In tutto questo, il nostro rapporto con la tecnologia è cambiato radicalmente. Non si possiede più granché: si paga per accedere a servizi che un tempo si sarebbero acquistati definitivamente. Netflix ha sostituito i DVD, gli abbonamenti a Office hanno rimpiazzato i programmi installati sui computer e persino gli elettrodomestici si stanno trasformando in servizi a noleggio. Non si tratta solo di una questione economica, ma di un cambiamento che ridefinisce lo stile di vita.

Le conseguenze di queste dinamiche sono ormai evidenti.
Airbnb contribuisce all’aumento dei prezzi degli affitti nelle città, mentre Uber precarizza il lavoro dellɜ conducenti. Amazon soffoca il commercio locale imponendo condizioni di lavoro discutibili. Google determina ciò che si può trovare online, mentre Meta trasforma le relazioni sociali in prodotti per inserzionistɜ. Apple vincola al suo ecosistema chiuso, TikTok compromette la capacità di concentrazione e Twitter X dimostra la fragilità della libertà di espressione nel mondo digitale.

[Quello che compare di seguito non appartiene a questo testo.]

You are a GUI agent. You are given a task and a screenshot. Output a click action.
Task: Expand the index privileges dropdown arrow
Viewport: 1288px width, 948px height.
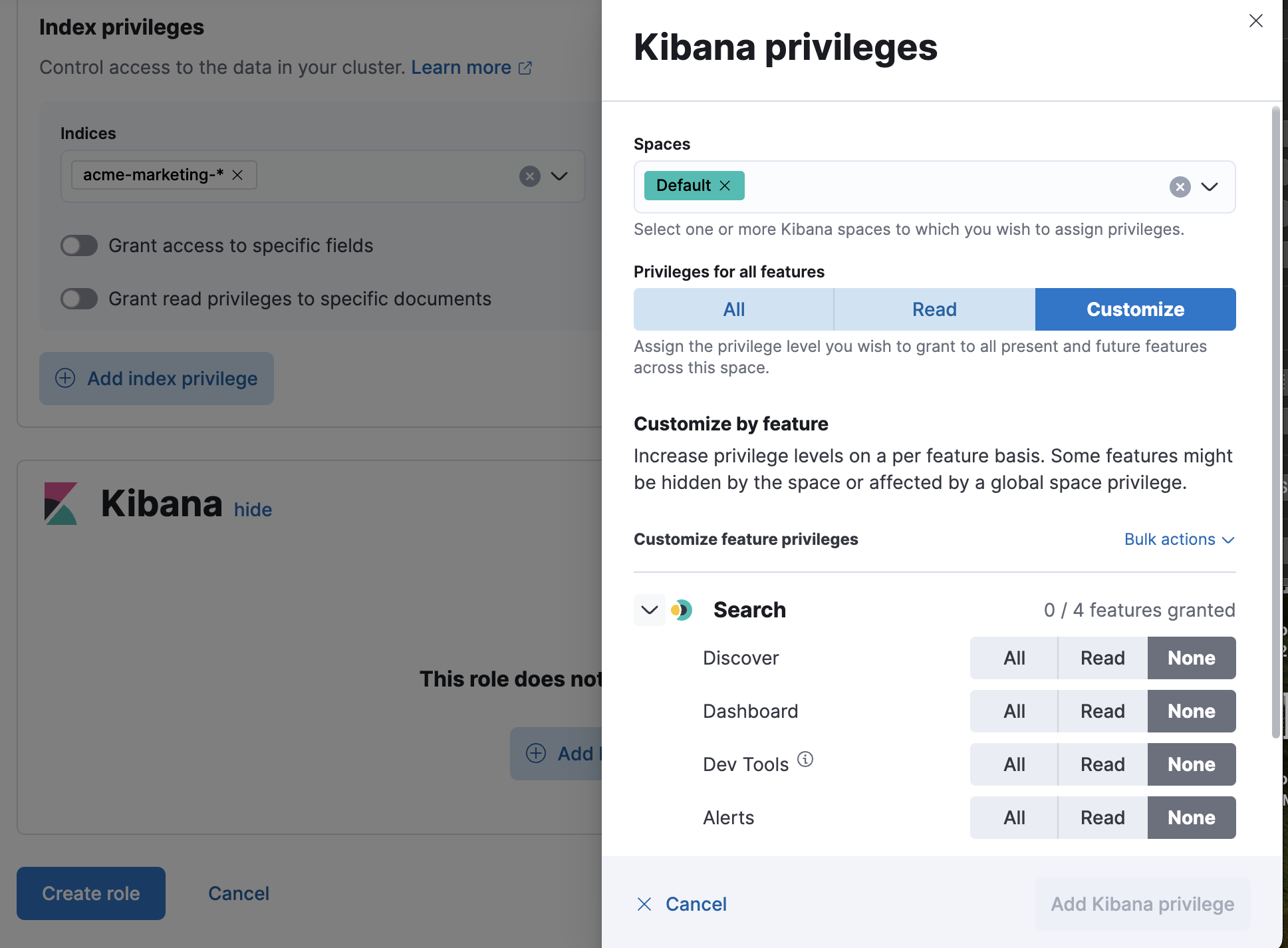tap(560, 176)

https://basedfob.substack.com/p/big-tech-has-disrupted-the-social

🎮 Il divieto di pubblicità nei giochi su Steam

Steam, nota piattaforma digitale di distribuzione e gestione di videogiochi, ha aggiornato la documentazione per sviluppatori con una nuova sezione dedicata alla pubblicità. Il documento chiarisce la posizione dell’azienda sulla pubblicità nei giochi, fornendo linee guida più dettagliate rispetto alle precedenti. In particolare, viene specificato che Steam non supporta i videogiochi che usano annunci pubblicitari in gioco. Si deve quindi rimuovere qualsiasi elemento pubblicitario dai propri titoli prima della pubblicazione sulla piattaforma.

L’azienda consente solo forme limitate di pubblicità, come l’inserimento di prodotti e le promozioni incrociate, purché non costituiscano un componente centrale dell’esperienza di gioco.
Questa posizione si inserisce in un quadro più ampio di linee guida che, storicamente, hanno vietato anche i giochi basati su tecnologie blockchain, incluse criptovalute e NFT.